══ RECORDS TO PROCESS

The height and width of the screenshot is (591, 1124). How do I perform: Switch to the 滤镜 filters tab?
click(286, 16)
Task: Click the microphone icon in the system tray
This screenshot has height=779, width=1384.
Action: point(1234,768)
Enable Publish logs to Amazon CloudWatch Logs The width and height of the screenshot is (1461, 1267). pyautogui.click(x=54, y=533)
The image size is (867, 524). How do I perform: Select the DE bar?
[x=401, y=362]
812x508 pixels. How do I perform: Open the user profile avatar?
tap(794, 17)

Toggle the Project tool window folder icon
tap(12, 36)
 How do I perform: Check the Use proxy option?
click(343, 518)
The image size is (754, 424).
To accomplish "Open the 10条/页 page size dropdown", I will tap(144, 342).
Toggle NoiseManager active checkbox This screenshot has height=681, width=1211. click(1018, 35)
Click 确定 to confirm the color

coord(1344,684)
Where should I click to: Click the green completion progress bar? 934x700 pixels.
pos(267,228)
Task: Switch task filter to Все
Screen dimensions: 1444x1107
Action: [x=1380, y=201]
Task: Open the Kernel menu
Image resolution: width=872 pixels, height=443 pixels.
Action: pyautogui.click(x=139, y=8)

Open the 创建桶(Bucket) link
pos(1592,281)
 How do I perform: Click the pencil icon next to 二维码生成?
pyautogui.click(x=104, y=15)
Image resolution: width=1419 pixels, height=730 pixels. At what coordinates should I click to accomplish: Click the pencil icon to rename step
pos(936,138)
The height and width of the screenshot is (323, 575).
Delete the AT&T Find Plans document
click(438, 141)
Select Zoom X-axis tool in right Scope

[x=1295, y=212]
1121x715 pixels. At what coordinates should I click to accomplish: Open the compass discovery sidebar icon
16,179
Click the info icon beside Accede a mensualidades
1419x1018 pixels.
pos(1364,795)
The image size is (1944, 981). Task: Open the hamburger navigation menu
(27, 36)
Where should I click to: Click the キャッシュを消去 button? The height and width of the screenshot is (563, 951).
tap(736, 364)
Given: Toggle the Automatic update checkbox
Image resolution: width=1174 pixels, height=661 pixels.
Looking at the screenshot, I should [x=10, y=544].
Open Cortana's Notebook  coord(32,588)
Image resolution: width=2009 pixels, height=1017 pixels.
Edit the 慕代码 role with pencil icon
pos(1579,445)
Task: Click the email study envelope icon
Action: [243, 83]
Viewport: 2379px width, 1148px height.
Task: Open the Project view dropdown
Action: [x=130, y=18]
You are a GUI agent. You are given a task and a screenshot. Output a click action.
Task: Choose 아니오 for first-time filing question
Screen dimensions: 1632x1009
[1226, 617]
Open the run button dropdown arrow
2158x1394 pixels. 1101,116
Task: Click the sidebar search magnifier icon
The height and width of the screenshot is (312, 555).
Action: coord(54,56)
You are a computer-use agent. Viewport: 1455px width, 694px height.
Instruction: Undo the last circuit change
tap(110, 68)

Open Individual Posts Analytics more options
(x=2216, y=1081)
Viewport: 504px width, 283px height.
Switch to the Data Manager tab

════

YOUR OBJECTIVE:
Return each line of the data that contains the string "checkbox".

OUTPUT OF THE EXERCISE:
Toggle NoiseManager active checkbox This screenshot has height=681, width=1211. click(1018, 35)
Given: Toggle the Automatic update checkbox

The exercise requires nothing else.